Listed entries:
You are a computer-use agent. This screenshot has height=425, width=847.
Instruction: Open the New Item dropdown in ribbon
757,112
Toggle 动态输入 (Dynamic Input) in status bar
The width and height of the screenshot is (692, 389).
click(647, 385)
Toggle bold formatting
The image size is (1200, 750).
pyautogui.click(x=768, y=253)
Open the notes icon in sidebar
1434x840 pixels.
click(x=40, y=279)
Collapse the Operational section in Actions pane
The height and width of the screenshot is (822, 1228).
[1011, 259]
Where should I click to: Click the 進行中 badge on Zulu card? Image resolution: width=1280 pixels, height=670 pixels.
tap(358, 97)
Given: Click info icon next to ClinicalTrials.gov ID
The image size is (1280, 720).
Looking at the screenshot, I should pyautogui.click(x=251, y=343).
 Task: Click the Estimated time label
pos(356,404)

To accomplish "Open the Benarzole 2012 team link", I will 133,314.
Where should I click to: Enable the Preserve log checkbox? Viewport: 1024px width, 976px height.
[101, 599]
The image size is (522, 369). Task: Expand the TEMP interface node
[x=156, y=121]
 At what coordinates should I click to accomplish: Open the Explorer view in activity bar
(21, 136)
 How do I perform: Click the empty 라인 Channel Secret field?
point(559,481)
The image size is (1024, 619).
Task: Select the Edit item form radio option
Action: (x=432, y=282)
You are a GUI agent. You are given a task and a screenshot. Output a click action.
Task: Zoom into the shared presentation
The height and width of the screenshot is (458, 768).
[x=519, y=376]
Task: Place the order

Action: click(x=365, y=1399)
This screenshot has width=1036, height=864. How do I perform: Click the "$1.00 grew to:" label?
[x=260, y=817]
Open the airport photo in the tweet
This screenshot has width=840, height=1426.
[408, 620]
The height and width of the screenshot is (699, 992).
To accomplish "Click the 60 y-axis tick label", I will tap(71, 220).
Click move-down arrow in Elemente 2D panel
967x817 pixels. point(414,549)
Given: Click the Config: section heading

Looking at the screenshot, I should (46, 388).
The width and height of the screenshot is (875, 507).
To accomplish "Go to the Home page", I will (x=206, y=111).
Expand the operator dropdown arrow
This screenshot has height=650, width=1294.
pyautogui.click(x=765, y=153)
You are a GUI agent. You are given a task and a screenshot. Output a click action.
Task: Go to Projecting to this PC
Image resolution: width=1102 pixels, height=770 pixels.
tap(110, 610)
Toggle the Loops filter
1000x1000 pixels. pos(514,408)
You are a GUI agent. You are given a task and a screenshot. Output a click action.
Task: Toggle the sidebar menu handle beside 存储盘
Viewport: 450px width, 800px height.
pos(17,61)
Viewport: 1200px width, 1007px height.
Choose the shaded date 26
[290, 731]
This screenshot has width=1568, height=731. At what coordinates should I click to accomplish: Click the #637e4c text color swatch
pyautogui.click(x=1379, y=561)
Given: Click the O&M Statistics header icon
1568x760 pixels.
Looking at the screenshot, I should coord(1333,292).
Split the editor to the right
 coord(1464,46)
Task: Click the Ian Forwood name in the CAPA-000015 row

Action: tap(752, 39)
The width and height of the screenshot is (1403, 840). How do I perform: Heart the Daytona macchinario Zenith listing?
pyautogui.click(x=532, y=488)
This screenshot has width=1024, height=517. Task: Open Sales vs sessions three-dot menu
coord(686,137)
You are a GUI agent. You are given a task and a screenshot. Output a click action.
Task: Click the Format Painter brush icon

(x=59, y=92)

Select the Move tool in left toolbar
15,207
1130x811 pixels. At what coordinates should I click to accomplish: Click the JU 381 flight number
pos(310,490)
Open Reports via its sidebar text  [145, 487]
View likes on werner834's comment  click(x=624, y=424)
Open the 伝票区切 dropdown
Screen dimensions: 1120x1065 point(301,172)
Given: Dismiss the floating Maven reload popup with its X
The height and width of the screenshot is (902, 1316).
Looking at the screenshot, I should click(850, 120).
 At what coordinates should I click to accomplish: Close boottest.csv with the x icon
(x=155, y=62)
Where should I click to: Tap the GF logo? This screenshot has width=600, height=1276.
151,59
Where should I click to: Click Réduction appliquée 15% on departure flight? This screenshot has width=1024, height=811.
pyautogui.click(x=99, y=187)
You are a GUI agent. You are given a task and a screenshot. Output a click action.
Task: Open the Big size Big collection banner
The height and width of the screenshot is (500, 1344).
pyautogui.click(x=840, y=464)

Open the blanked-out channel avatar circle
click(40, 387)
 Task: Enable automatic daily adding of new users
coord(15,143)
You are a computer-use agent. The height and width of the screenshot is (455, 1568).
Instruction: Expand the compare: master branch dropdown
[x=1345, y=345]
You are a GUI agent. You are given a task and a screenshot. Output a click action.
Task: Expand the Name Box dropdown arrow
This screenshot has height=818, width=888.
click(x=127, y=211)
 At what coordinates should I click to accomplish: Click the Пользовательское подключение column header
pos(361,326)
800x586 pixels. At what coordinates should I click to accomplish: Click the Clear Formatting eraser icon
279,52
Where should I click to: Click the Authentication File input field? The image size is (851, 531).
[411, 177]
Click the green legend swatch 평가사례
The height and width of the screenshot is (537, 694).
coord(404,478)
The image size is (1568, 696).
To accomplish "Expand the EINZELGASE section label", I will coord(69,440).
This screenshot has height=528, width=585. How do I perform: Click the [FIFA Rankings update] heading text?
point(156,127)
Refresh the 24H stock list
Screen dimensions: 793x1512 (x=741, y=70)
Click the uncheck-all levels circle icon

What to work on: All records above must be set down exactly, please.

Response to this exercise:
You are a computer-use agent. This screenshot has height=425, width=847.
Instruction: Open the New Item dropdown in ribbon
757,112
Toggle 动态输入 (Dynamic Input) in status bar
The width and height of the screenshot is (692, 389).
click(647, 385)
Toggle bold formatting
The image size is (1200, 750).
pyautogui.click(x=768, y=253)
Open the notes icon in sidebar
1434x840 pixels.
click(x=40, y=279)
Collapse the Operational section in Actions pane
The height and width of the screenshot is (822, 1228).
[1011, 259]
Where should I click to: Click the 進行中 badge on Zulu card? Image resolution: width=1280 pixels, height=670 pixels.
tap(358, 97)
Given: Click info icon next to ClinicalTrials.gov ID
The image size is (1280, 720).
Looking at the screenshot, I should pyautogui.click(x=251, y=343).
 Task: Click the Estimated time label
pos(356,404)

To accomplish "Open the Benarzole 2012 team link", I will 133,314.
Where should I click to: Enable the Preserve log checkbox? Viewport: 1024px width, 976px height.
[101, 599]
The image size is (522, 369). Task: Expand the TEMP interface node
[x=156, y=121]
 At what coordinates should I click to accomplish: Open the Explorer view in activity bar
(21, 136)
 How do I perform: Click the empty 라인 Channel Secret field?
point(559,481)
The image size is (1024, 619).
Task: Select the Edit item form radio option
Action: (x=432, y=282)
You are a GUI agent. You are given a task and a screenshot. Output a click action.
Task: Zoom into the shared presentation
The height and width of the screenshot is (458, 768).
[x=519, y=376]
Task: Place the order

Action: click(x=365, y=1399)
This screenshot has width=1036, height=864. How do I perform: Click the "$1.00 grew to:" label?
[x=260, y=817]
Open the airport photo in the tweet
This screenshot has width=840, height=1426.
[408, 620]
The height and width of the screenshot is (699, 992).
To accomplish "Click the 60 y-axis tick label", I will tap(71, 220).
Click move-down arrow in Elemente 2D panel
967x817 pixels. point(414,549)
Given: Click the Config: section heading

Looking at the screenshot, I should (46, 388).
The width and height of the screenshot is (875, 507).
To accomplish "Go to the Home page", I will (x=206, y=111).
Expand the operator dropdown arrow
This screenshot has height=650, width=1294.
pyautogui.click(x=765, y=153)
You are a GUI agent. You are given a task and a screenshot. Output a click action.
Task: Go to Projecting to this PC
Image resolution: width=1102 pixels, height=770 pixels.
tap(110, 610)
Toggle the Loops filter
1000x1000 pixels. pos(514,408)
You are a GUI agent. You are given a task and a screenshot. Output a click action.
Task: Toggle the sidebar menu handle beside 存储盘
Viewport: 450px width, 800px height.
pos(17,61)
Viewport: 1200px width, 1007px height.
Choose the shaded date 26
[290, 731]
This screenshot has width=1568, height=731. At what coordinates should I click to accomplish: Click the #637e4c text color swatch
pyautogui.click(x=1379, y=561)
Given: Click the O&M Statistics header icon
1568x760 pixels.
Looking at the screenshot, I should coord(1333,292).
Split the editor to the right
 coord(1464,46)
Task: Click the Ian Forwood name in the CAPA-000015 row

Action: tap(752, 39)
The width and height of the screenshot is (1403, 840). How do I perform: Heart the Daytona macchinario Zenith listing?
pyautogui.click(x=532, y=488)
This screenshot has width=1024, height=517. Task: Open Sales vs sessions three-dot menu
coord(686,137)
You are a GUI agent. You are given a task and a screenshot. Output a click action.
Task: Click the Format Painter brush icon

(x=59, y=92)

Select the Move tool in left toolbar
15,207
1130x811 pixels. At what coordinates should I click to accomplish: Click the JU 381 flight number
pos(310,490)
Open Reports via its sidebar text  [145, 487]
View likes on werner834's comment  click(x=624, y=424)
Open the 伝票区切 dropdown
Screen dimensions: 1120x1065 point(301,172)
Given: Dismiss the floating Maven reload popup with its X
The height and width of the screenshot is (902, 1316).
Looking at the screenshot, I should click(850, 120).
 At what coordinates should I click to accomplish: Close boottest.csv with the x icon
(x=155, y=62)
Where should I click to: Tap the GF logo? This screenshot has width=600, height=1276.
151,59
Where should I click to: Click Réduction appliquée 15% on departure flight? This screenshot has width=1024, height=811.
pyautogui.click(x=99, y=187)
You are a GUI agent. You are given a task and a screenshot. Output a click action.
Task: Open the Big size Big collection banner
The height and width of the screenshot is (500, 1344).
pyautogui.click(x=840, y=464)

Open the blanked-out channel avatar circle
click(40, 387)
 Task: Enable automatic daily adding of new users
coord(15,143)
You are a computer-use agent. The height and width of the screenshot is (455, 1568).
Instruction: Expand the compare: master branch dropdown
[x=1345, y=345]
You are a GUI agent. You are given a task and a screenshot. Output a click action.
Task: Expand the Name Box dropdown arrow
This screenshot has height=818, width=888.
click(x=127, y=211)
 At what coordinates should I click to accomplish: Click the Пользовательское подключение column header
pos(361,326)
800x586 pixels. At what coordinates should I click to accomplish: Click the Clear Formatting eraser icon
279,52
Where should I click to: Click the Authentication File input field? The image size is (851, 531).
[411, 177]
Click the green legend swatch 평가사례
The height and width of the screenshot is (537, 694).
coord(404,478)
The image size is (1568, 696).
To accomplish "Expand the EINZELGASE section label", I will coord(69,440).
This screenshot has height=528, width=585. How do I perform: Click the [FIFA Rankings update] heading text?
point(156,127)
Refresh the 24H stock list
Screen dimensions: 793x1512 (x=741, y=70)
Click the uncheck-all levels circle icon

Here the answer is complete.